• INPUT DATA

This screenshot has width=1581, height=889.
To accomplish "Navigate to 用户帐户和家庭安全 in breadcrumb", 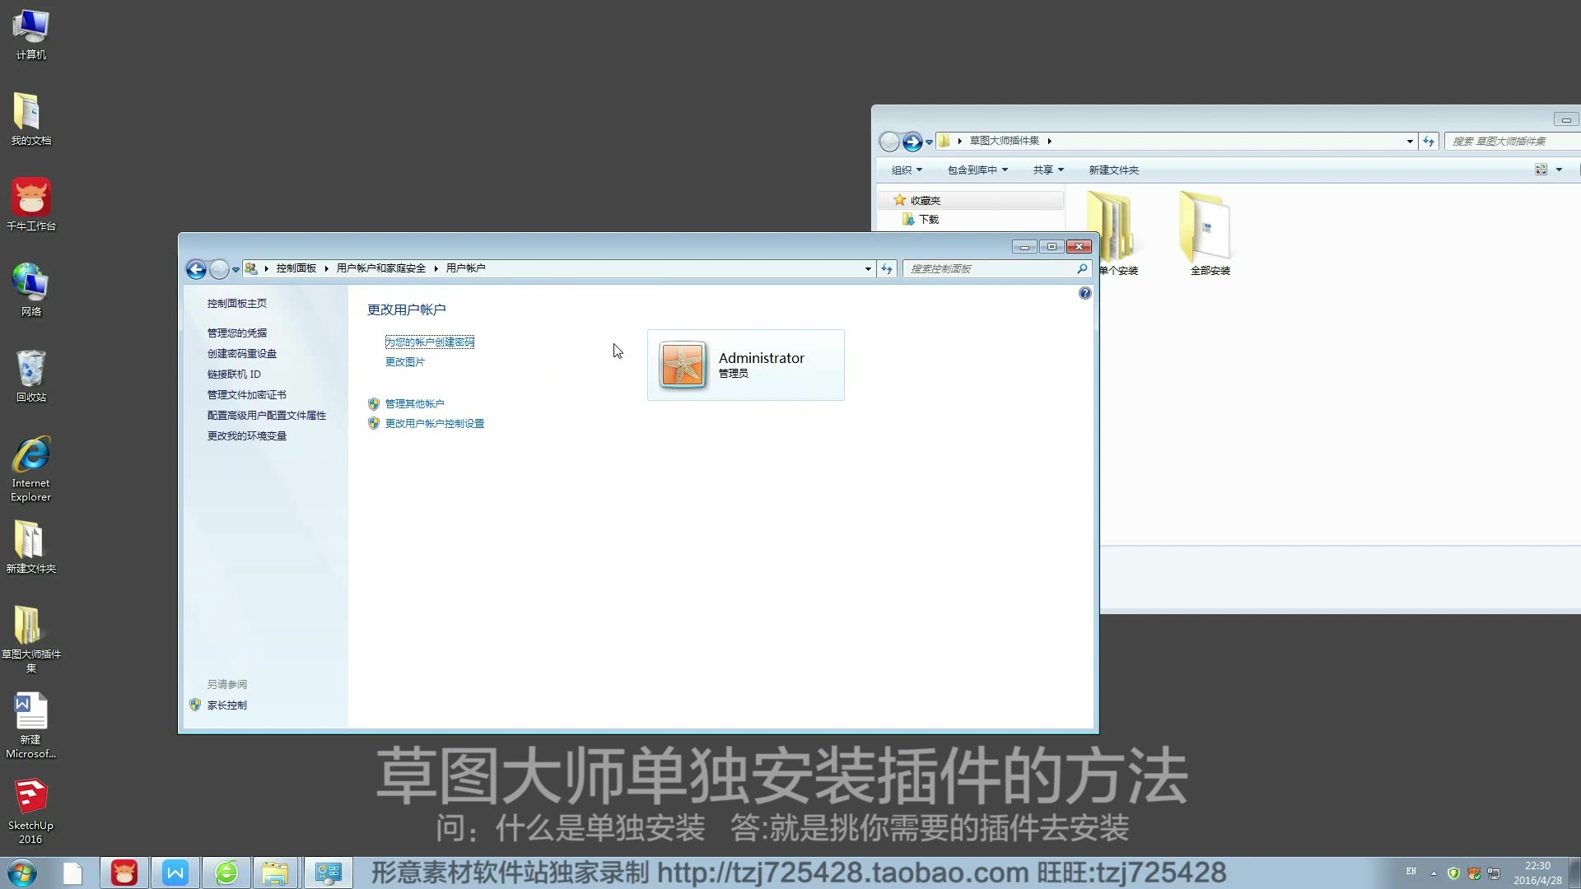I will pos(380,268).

--

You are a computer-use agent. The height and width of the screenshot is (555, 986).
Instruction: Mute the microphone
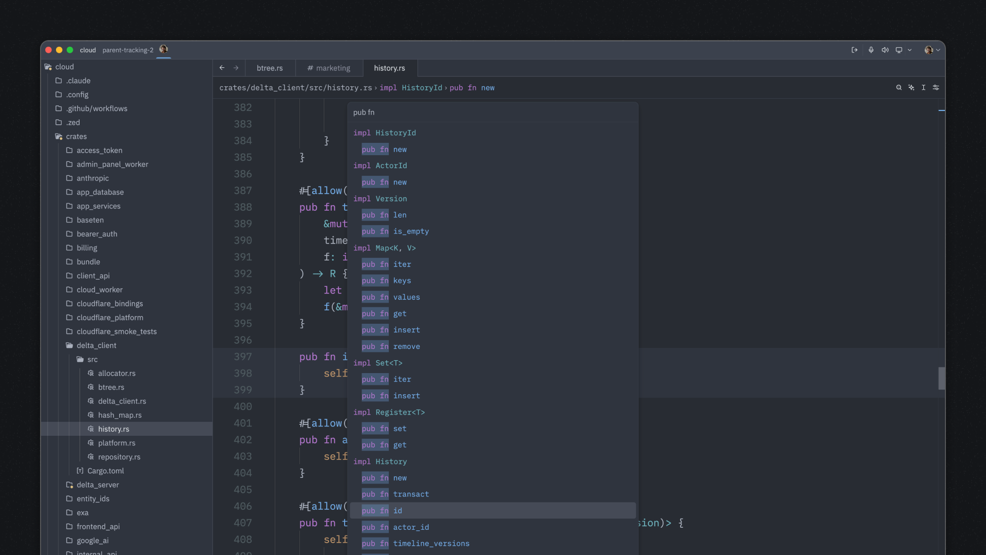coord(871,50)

• TASK GOAL
Scan the data above; copy every line where "screenshot" appears.

• EXERCISE OUTPUT
This screenshot has width=1581, height=889.
You are a computer-use agent. The height and width of the screenshot is (555, 986).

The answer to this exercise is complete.